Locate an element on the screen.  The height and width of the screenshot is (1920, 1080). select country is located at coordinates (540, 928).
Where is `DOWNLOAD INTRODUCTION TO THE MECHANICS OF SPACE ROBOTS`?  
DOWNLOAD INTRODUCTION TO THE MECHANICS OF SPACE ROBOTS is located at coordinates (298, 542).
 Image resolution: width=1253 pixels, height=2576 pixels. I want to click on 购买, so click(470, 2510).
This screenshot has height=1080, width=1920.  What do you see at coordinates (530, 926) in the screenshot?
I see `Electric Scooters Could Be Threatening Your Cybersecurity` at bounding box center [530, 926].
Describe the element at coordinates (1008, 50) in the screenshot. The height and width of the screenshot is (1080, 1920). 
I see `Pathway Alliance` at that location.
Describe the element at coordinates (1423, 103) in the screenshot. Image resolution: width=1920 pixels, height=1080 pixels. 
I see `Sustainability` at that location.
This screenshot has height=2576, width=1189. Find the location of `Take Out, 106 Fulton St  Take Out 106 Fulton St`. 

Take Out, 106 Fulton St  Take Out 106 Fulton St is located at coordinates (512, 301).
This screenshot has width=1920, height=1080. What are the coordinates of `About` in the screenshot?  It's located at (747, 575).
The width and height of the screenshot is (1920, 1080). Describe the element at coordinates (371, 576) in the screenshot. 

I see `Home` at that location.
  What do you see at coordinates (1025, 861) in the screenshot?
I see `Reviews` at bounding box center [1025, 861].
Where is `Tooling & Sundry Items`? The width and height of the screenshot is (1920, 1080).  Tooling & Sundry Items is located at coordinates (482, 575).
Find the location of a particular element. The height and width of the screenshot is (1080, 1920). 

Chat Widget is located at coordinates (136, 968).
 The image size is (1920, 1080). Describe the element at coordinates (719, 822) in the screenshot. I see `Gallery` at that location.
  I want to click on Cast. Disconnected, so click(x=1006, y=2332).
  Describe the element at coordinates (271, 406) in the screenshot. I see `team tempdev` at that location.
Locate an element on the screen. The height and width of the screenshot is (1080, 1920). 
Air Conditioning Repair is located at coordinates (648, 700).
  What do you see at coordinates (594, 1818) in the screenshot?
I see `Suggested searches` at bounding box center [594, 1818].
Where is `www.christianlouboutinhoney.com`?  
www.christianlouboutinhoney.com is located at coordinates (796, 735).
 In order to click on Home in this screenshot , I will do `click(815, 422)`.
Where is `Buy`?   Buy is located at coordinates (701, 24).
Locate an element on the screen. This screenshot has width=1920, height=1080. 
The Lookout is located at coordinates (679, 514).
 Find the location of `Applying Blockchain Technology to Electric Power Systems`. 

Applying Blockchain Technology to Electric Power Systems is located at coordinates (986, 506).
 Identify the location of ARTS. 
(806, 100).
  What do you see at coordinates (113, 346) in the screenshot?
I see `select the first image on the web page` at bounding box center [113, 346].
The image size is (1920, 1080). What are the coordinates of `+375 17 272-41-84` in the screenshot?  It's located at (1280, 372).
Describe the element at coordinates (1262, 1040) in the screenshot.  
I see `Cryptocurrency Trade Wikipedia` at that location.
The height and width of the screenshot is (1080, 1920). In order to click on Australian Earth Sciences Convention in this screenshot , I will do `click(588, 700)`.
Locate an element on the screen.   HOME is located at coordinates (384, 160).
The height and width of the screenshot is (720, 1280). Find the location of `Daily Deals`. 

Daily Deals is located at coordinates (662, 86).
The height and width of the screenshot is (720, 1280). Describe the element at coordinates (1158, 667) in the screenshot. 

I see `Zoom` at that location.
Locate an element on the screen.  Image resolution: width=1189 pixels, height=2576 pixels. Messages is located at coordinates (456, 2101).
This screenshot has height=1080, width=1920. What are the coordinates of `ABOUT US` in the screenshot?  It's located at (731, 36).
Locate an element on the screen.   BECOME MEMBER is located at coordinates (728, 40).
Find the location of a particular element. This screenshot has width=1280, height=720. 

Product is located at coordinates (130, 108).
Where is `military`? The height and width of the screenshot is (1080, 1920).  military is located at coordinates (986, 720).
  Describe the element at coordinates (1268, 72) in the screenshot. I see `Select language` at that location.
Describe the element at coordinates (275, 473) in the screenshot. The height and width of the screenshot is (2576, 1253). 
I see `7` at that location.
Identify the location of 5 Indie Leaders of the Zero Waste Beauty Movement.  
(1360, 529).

****************

▶ REQUIRED TASK: Write out every line of the listing above word for word.

▶ THE RESULT:
Locate an element on the screen.  The height and width of the screenshot is (1920, 1080). select country is located at coordinates (540, 928).
Where is `DOWNLOAD INTRODUCTION TO THE MECHANICS OF SPACE ROBOTS`?  
DOWNLOAD INTRODUCTION TO THE MECHANICS OF SPACE ROBOTS is located at coordinates (298, 542).
 Image resolution: width=1253 pixels, height=2576 pixels. I want to click on 购买, so click(470, 2510).
This screenshot has height=1080, width=1920.  What do you see at coordinates (530, 926) in the screenshot?
I see `Electric Scooters Could Be Threatening Your Cybersecurity` at bounding box center [530, 926].
Describe the element at coordinates (1008, 50) in the screenshot. The height and width of the screenshot is (1080, 1920). 
I see `Pathway Alliance` at that location.
Describe the element at coordinates (1423, 103) in the screenshot. Image resolution: width=1920 pixels, height=1080 pixels. 
I see `Sustainability` at that location.
This screenshot has height=2576, width=1189. Find the location of `Take Out, 106 Fulton St  Take Out 106 Fulton St`. 

Take Out, 106 Fulton St  Take Out 106 Fulton St is located at coordinates (512, 301).
This screenshot has width=1920, height=1080. What are the coordinates of `About` in the screenshot?  It's located at (747, 575).
The width and height of the screenshot is (1920, 1080). Describe the element at coordinates (371, 576) in the screenshot. 

I see `Home` at that location.
  What do you see at coordinates (1025, 861) in the screenshot?
I see `Reviews` at bounding box center [1025, 861].
Where is `Tooling & Sundry Items`? The width and height of the screenshot is (1920, 1080).  Tooling & Sundry Items is located at coordinates (482, 575).
Find the location of a particular element. The height and width of the screenshot is (1080, 1920). 

Chat Widget is located at coordinates (136, 968).
 The image size is (1920, 1080). Describe the element at coordinates (719, 822) in the screenshot. I see `Gallery` at that location.
  I want to click on Cast. Disconnected, so click(x=1006, y=2332).
  Describe the element at coordinates (271, 406) in the screenshot. I see `team tempdev` at that location.
Locate an element on the screen. The height and width of the screenshot is (1080, 1920). 
Air Conditioning Repair is located at coordinates (648, 700).
  What do you see at coordinates (594, 1818) in the screenshot?
I see `Suggested searches` at bounding box center [594, 1818].
Where is `www.christianlouboutinhoney.com`?  
www.christianlouboutinhoney.com is located at coordinates (796, 735).
 In order to click on Home in this screenshot , I will do `click(815, 422)`.
Where is `Buy`?   Buy is located at coordinates (701, 24).
Locate an element on the screen. This screenshot has width=1920, height=1080. 
The Lookout is located at coordinates (679, 514).
 Find the location of `Applying Blockchain Technology to Electric Power Systems`. 

Applying Blockchain Technology to Electric Power Systems is located at coordinates (986, 506).
 Identify the location of ARTS. 
(806, 100).
  What do you see at coordinates (113, 346) in the screenshot?
I see `select the first image on the web page` at bounding box center [113, 346].
The image size is (1920, 1080). What are the coordinates of `+375 17 272-41-84` in the screenshot?  It's located at (1280, 372).
Describe the element at coordinates (1262, 1040) in the screenshot.  
I see `Cryptocurrency Trade Wikipedia` at that location.
The height and width of the screenshot is (1080, 1920). In order to click on Australian Earth Sciences Convention in this screenshot , I will do `click(588, 700)`.
Locate an element on the screen.   HOME is located at coordinates (384, 160).
The height and width of the screenshot is (720, 1280). Find the location of `Daily Deals`. 

Daily Deals is located at coordinates (662, 86).
The height and width of the screenshot is (720, 1280). Describe the element at coordinates (1158, 667) in the screenshot. 

I see `Zoom` at that location.
Locate an element on the screen.  Image resolution: width=1189 pixels, height=2576 pixels. Messages is located at coordinates (456, 2101).
This screenshot has height=1080, width=1920. What are the coordinates of `ABOUT US` in the screenshot?  It's located at (731, 36).
Locate an element on the screen.   BECOME MEMBER is located at coordinates (728, 40).
Find the location of a particular element. This screenshot has width=1280, height=720. 

Product is located at coordinates (130, 108).
Where is `military`? The height and width of the screenshot is (1080, 1920).  military is located at coordinates (986, 720).
  Describe the element at coordinates (1268, 72) in the screenshot. I see `Select language` at that location.
Describe the element at coordinates (275, 473) in the screenshot. The height and width of the screenshot is (2576, 1253). 
I see `7` at that location.
Identify the location of 5 Indie Leaders of the Zero Waste Beauty Movement.  
(1360, 529).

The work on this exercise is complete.